I interpret this as:

Kernel doesn't officially support the out-of-tree hypervisor, but it provides a
callback which the out-of-tree hypervisor can utilize to handle emergency virt
disable.  But such callback is only available when KVM is turned on in the
Kconfig.

?

> 
> Does it read better if I add a "that piggybacked the callback" qualifier?
> 
>   There's no need to attempt VMXOFF if KVM (or some other out-of-tree hypervisor
>   that piggybacked the callback) isn't loaded/active, i.e. if the CPU can't
>   possibly be post-VMXON. 

I think so?

But overall I just think having to consider out-of-tree hypervisor (we are
talking about a loadable module, right) only makes thing more confusing.  I
guess we can either:

1) Don't mention out-of-tree hypervisor at all.  This means kernel doesn't
officially provide mechanisms to support out-of-tree hyperivisor (a module).  If
someone wants to do that, then someone takes the risk.

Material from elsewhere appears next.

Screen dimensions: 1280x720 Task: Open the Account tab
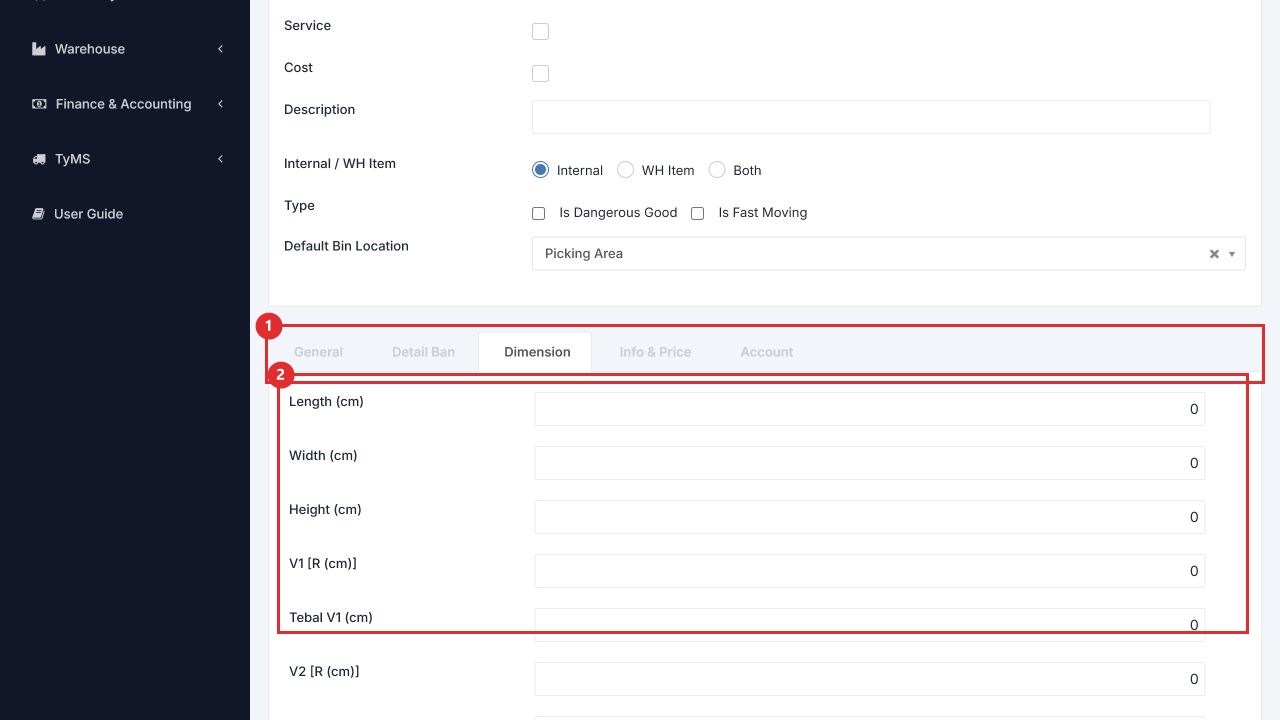point(767,352)
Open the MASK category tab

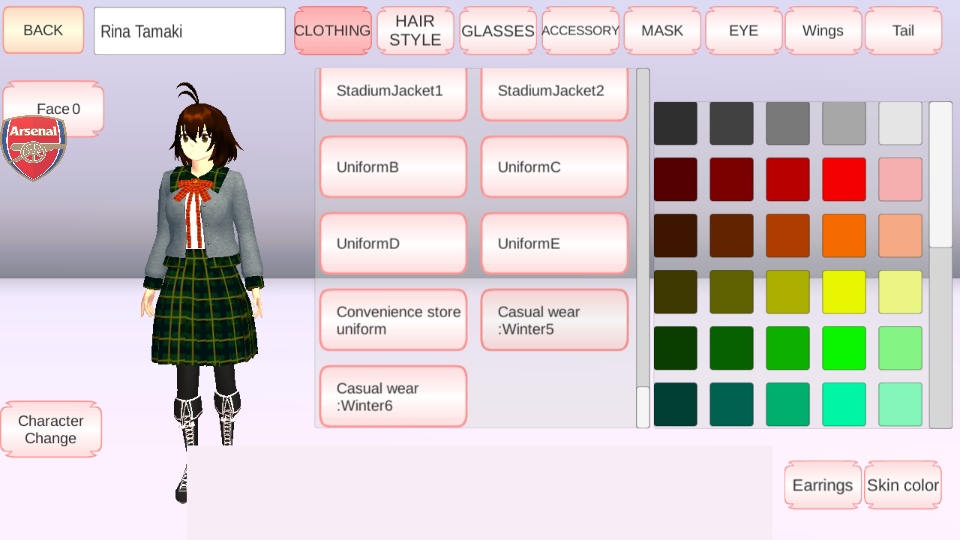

2) The kernel officially provide the callback to handle emergency virt disable
for out-of-tree hypervisor (module) to use.  But this callback should be
available when KVM is off.

?
  

Patch

diff --git a/arch/x86/include/asm/reboot.h b/arch/x86/include/asm/reboot.h
index 2551baec927d..33c8e911e0de 100644
--- a/arch/x86/include/asm/reboot.h
+++ b/arch/x86/include/asm/reboot.h
@@ -25,8 +25,10 @@  void __noreturn machine_real_restart(unsigned int type);
 #define MRR_BIOS	0
 #define MRR_APM		1
 
+#if IS_ENABLED(CONFIG_KVM_INTEL)
 typedef void crash_vmclear_fn(void);
 extern crash_vmclear_fn __rcu *crash_vmclear_loaded_vmcss;
+#endif
 void cpu_emergency_disable_virtualization(void);
 
 typedef void (*nmi_shootdown_cb)(int, struct pt_regs*);
diff --git a/arch/x86/kernel/reboot.c b/arch/x86/kernel/reboot.c
index 299b970e5f82..6c0b1634b884 100644
--- a/arch/x86/kernel/reboot.c
+++ b/arch/x86/kernel/reboot.c
@@ -787,6 +787,7 @@  void machine_crash_shutdown(struct pt_regs *regs)
 }
 #endif
 
+#if IS_ENABLED(CONFIG_KVM_INTEL)
 /*
  * This is used to VMCLEAR all VMCSs loaded on the
  * processor. And when loading kvm_intel module, the
@@ -807,6 +808,7 @@  static inline void cpu_crash_vmclear_loaded_vmcss(void)
 		do_vmclear_operation();
 	rcu_read_unlock();
 }
+#endif
 
 /* This is the CPU performing the emergency shutdown work. */
 int crashing_cpu = -1;
@@ -818,7 +820,9 @@  int crashing_cpu = -1;
  */
 void cpu_emergency_disable_virtualization(void)
 {
+#if IS_ENABLED(CONFIG_KVM_INTEL)
 	cpu_crash_vmclear_loaded_vmcss();
+#endif
 
 	cpu_emergency_vmxoff();
 	cpu_emergency_svm_disable();